Canada certainly can not change public policy; however, its commitment to cultural events and festivals will be on the shopping list, where people cannot place any dollars. This is not a new story as corporate money over the past decade has become less and less available to cultural, public or ethnic events. Pride struggled with fundraising over this time as does things like the Santa Claus parade, or Caribana. It is not just a problem in the GTA this is widespread across the country. A little History might help!
When Karen and I were first married in the 1980s, we lived in the Village at 437 Jarvis Street, where, for the most part, most of the tenants in our building were from the LGBTQ community. We saw firsthand the treatment of the community as a whole because of people's fear and loathing of the LGBTQ community. The AIDS epidemic had just begun, and gay men especially were being ostracized, demoralized, swarmed, beaten, and killed only because of their sexual choices, and this intense fear that gripped society. This affected every level of our society, rich or poor. It would cost Richard Hatfield, Premier of New Brunswick, an election after he was outed. Those aspects still exist today, except these people now use terms like grooming to say that the communities are grooming children or woke movements to make these decisions in their lives. You would think we would be beyond all this, but as we now see, the idea of one step forward, three steps backwards holds very true.
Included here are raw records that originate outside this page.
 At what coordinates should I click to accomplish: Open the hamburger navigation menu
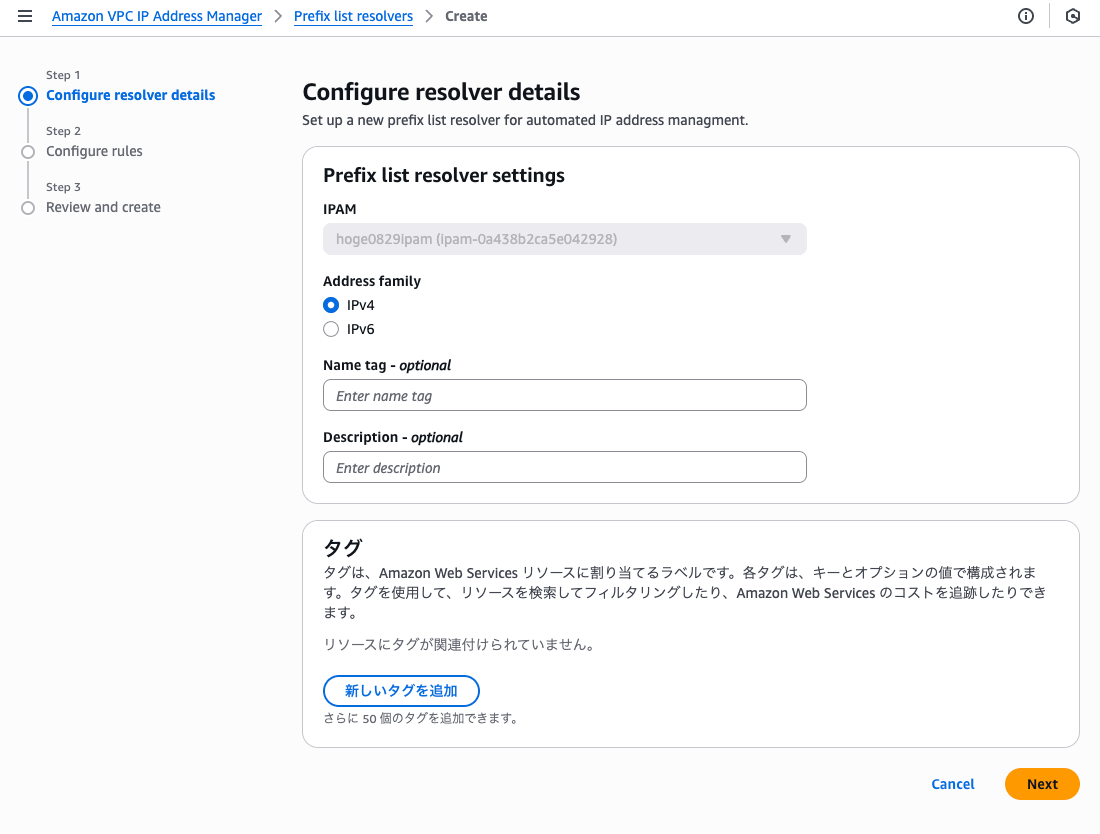pos(25,16)
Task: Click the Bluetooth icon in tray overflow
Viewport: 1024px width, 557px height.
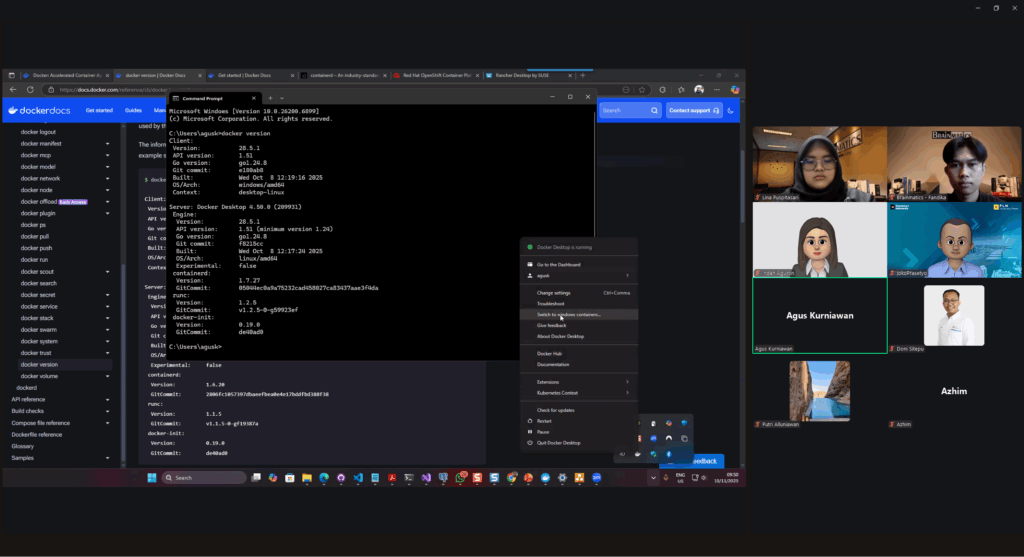Action: [667, 454]
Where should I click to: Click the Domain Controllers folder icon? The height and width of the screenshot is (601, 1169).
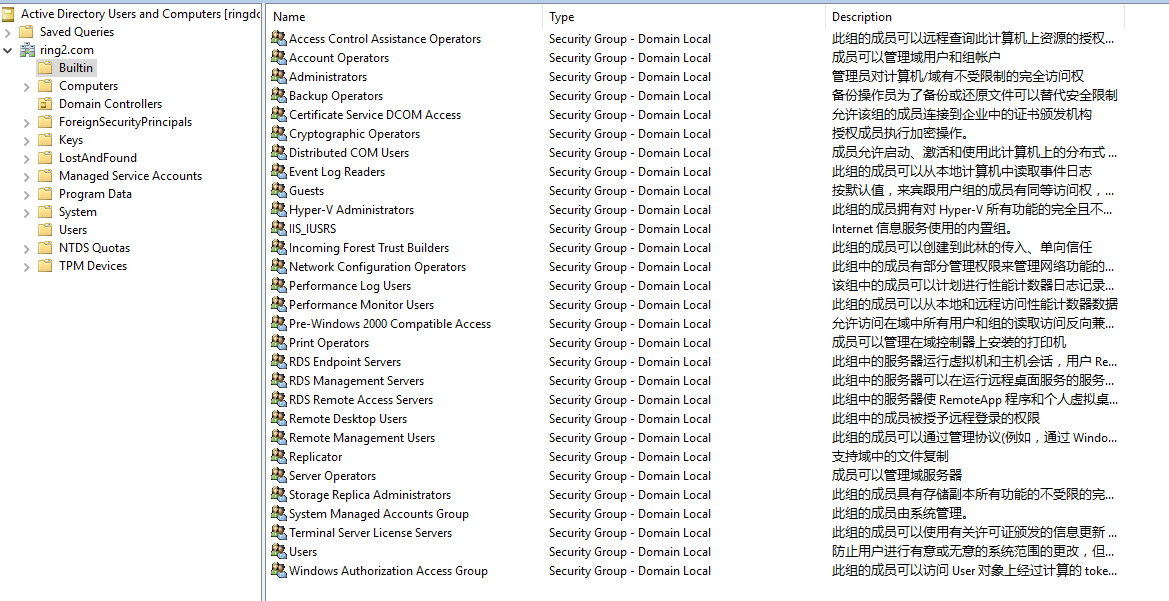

The release of Everett Klippert finally in 1972, who is buried where I live, and changes to laws in respect to homosexuality sent the country and, surprisingly, the city of Toronto, which at the time was not as multicultural in the 1970s, into this moral crusade orchestrated mainly by churches and the homophobic mentality of the time. The LGBT community at the time was more along Yonge Street between Wellesley and Bloor. Now Yonge Street then was a seedy place with its New York mimicking of Times Square's litany of Body Rub parlours and sex shops. Pretty sketchy indeed, but with the brutal death of shoeshine boy Emanuel Jaques this would change dramatically. The hardest hit was the LGBTQ community, with arrests and the bath house raids often destroying the reputations and careers of many within the community. These actions would make change as the LGBTQ plus communities rose up to fight the treatment of the community by governments, police, and the public at the time. These would be the first of what would become Pride marches.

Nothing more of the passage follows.